A traditional typological approach to taxonomy often does not adequately account for intraspecific variation and can result in taxonomic oversplitting. For many groups, including ammonoids of the Placenticeras genus, intraspecific variation documented in recent studies (e.g., ontogenetic changes, sexual dimorphism, polymorphism) challenges the historic proliferation of species names. Here, we used a population approach to taxonomy and quantitatively evaluated morphometric variation in a sample of Late Cretaceous (Santonian–Campanian) Placenticeras from Alabama and adjacent counties.

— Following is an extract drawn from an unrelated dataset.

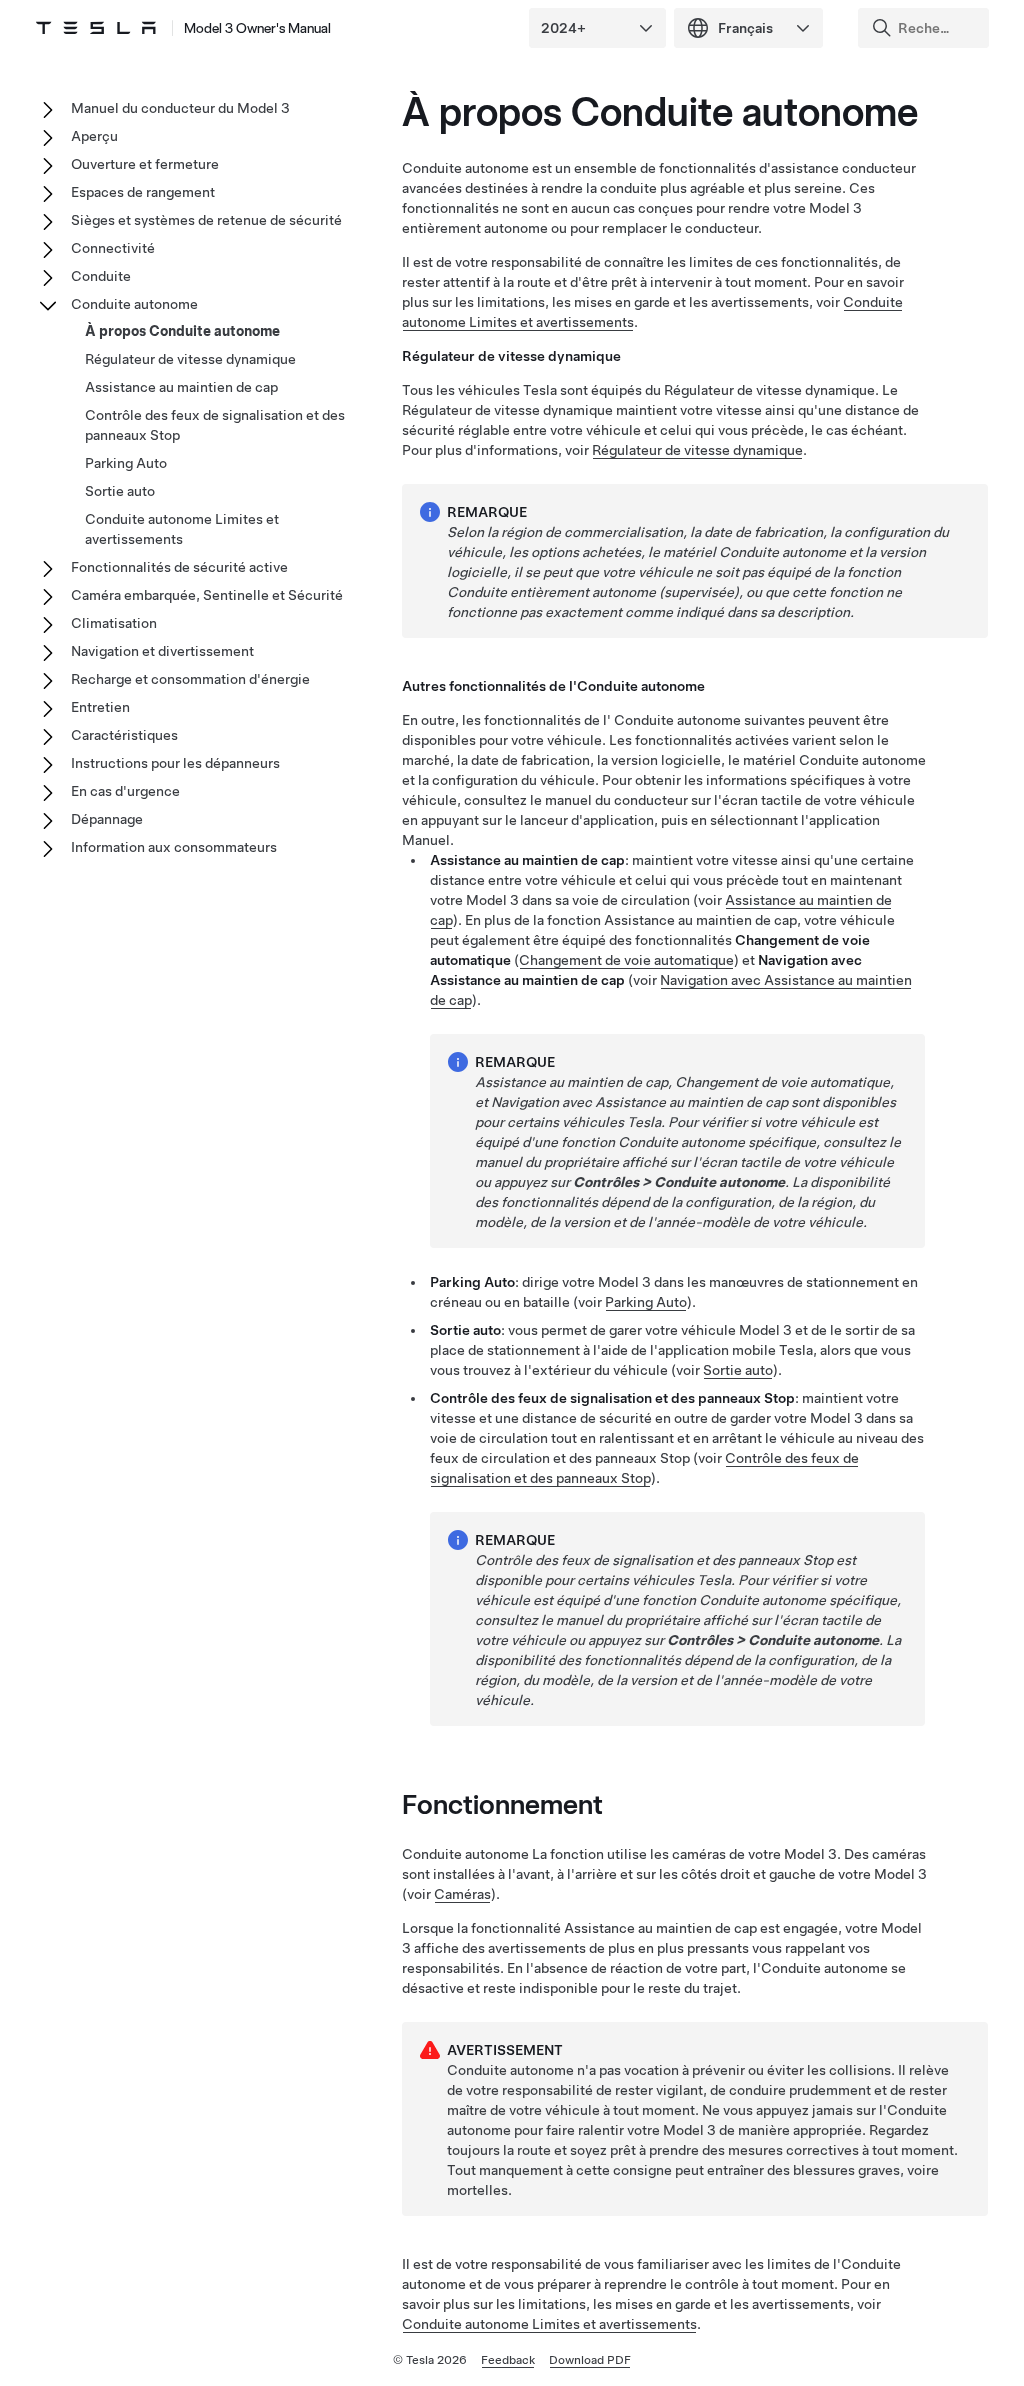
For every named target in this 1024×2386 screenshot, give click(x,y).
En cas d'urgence (125, 791)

We used linear mixed models (LMMs) to characterize how morphological variables scale with conch size across the sample, exploiting mixed longitudinal data to evaluate individual variation in growth and inform interpretations of multivariate analyses. Extended LMMs incorporating geological formation evaluated morphological changes through time. Principal component analysis and clustering analysis were then used to evaluate the number of distinct clusters that emerged in multivariate morphospace independent of previous taxon name assignments.
Discontinuous scaling relationships and distinct clusters in multivariate space suggest sexual dimorphism characterized by differences in adult size and, secondarily, shape. Previous Stantonoceras and Placenticeras assignments broadly overlap in our morphospace, failing to justify this historic distinction (as sexual dimorphs or as genera or subgenera). Placenticeras conch morphology and ornament placement changed through time, suggesting a potential utility for coarse (stage-level) biostratigraphy. However, temporal changes were not associated with distinct clusters in morphospace, and our data fail to support the plethora of reported species names. As few as one or two (successive) species may be present in our sample (representing 130 years of collection effort). In addition to highlighting the need for a significant taxonomic revision of the Placenticeras genus, this study demonstrates the utility of LMMs for distinguishing between different sources of morphological variation, improving interpretations of morphospace under a population approach to taxonomy, and maximizing the amount of ontogenetic information that can be obtained nondestructively.